Goldstein further informed: “The Jews of France represented but 1% of the total population. [Yet] some studies show that Jews comprised about 15 to 20% of the French Resistance.” Among the various groups she cited were “the Zionist resistance organization L’Armee Juive, which was founded in 1942 and organized escape routes across the Pyrenees and smuggled Jews out of the country….. They distributed millions of dollars from the American Jewish Joint Distribution Committee to relief organizations and to fighting units. In 1944, the Jewish youth movement Eclaireuses et Eclaireurs Israelites de France combined with l’Armee Juive to form l’Organisation Juive de Combat…. By the summer of 1944, the OJC had 400 members. They participated in the liberation of Paris, Lyon, Toulouse, Grenoble and Nice.” In the Southern occupation zone, the French-Jewish humanitarian organization Oeuvre des Secours aux Enfants saved the lives of between 7,000 and 9,000 Jewish children by forging papers, smuggling them to neutral countries and sheltering them in orphanages, schools and convents.” Goldstein paused and looked out at the audience: “I don’t have to tell this group about the OSE; many of you are here today because of OSE.”

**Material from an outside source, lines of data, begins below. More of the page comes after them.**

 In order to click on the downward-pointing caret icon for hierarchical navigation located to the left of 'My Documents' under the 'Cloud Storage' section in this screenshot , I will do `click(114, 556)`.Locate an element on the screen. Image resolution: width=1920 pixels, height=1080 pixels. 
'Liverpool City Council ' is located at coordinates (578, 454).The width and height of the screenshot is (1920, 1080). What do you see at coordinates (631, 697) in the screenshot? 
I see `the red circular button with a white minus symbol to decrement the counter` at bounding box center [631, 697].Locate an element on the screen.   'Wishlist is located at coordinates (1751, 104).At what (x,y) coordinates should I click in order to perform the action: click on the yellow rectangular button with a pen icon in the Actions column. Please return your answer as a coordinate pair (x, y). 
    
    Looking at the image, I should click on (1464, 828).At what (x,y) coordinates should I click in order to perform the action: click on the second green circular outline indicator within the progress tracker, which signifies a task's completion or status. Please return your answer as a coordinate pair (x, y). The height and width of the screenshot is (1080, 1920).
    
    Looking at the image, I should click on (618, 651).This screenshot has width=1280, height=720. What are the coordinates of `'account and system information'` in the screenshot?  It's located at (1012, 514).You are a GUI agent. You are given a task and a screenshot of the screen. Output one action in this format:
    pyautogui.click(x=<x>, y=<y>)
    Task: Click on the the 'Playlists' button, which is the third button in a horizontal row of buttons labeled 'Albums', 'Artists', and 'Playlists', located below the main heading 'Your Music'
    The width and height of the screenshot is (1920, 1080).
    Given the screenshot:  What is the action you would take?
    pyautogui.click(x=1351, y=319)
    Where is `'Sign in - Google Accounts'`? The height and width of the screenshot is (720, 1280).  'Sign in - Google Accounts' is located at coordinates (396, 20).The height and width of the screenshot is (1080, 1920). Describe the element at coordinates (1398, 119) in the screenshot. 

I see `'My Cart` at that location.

Patti Kenner Hosts Reception for Author Erika Dreifus’s “Quiet Americans: Stories”

Standing in front of a cracking fireplace in her apartment on Manhattan’s Park Avenue, hostess Patti Kenner told the January 19 gathering: “Sometimes I introduce Hillary [Rodham] Clinton [here], sometimes Chuck Schumer. Tonight it is my cousin Erika Dreifus, author of ‘Quiet Americans: Stories,’” recently published by Last Light Studio Books.

Addressing the guests — who included Ruth Westheimer and retired judge Judith Kaye — Dreifus informed that the stories in the collection “were inspired by my paternal grandparents, who immigrated to the United States [from Germany] in the late 1930s.” She said that “a portion of the proceeds from the sales of the book will be donated to The Blue Card,” of which marketing director George Wolf was present. Wolf informed that The Blue Card was founded in Germany in 1934 as a self-help organization. Westheimer piped up: “I want you to know that Albert Einstein and I are two who made it, thanks to The Blue Card!”

Dreifus explained that the stories evolved from “questions I never got answers to from my parents” or “[late] grandparents.” She “answered” those questions herself with the fictional stories, whose underpinnings contain fragments of historical fact. One of these stories is about a high-ranking Nazi’s wife and a Jewish doctor in prewar Berlin, while another is about a Jewish immigrant soldier and the German POWs he’s assigned to supervise.

Wolf informed that “at the beginning, The Blue Card provided newly impoverished German-Jewish families with basic financial support. The Blue Card was reorganized in 1939 in the United States to aid refugees and survivors here. There are approximately 100,000 survivors who are still supported by The Blue Card. “One is 107 years old… but most are in their 70s and 80s,” Wolf said.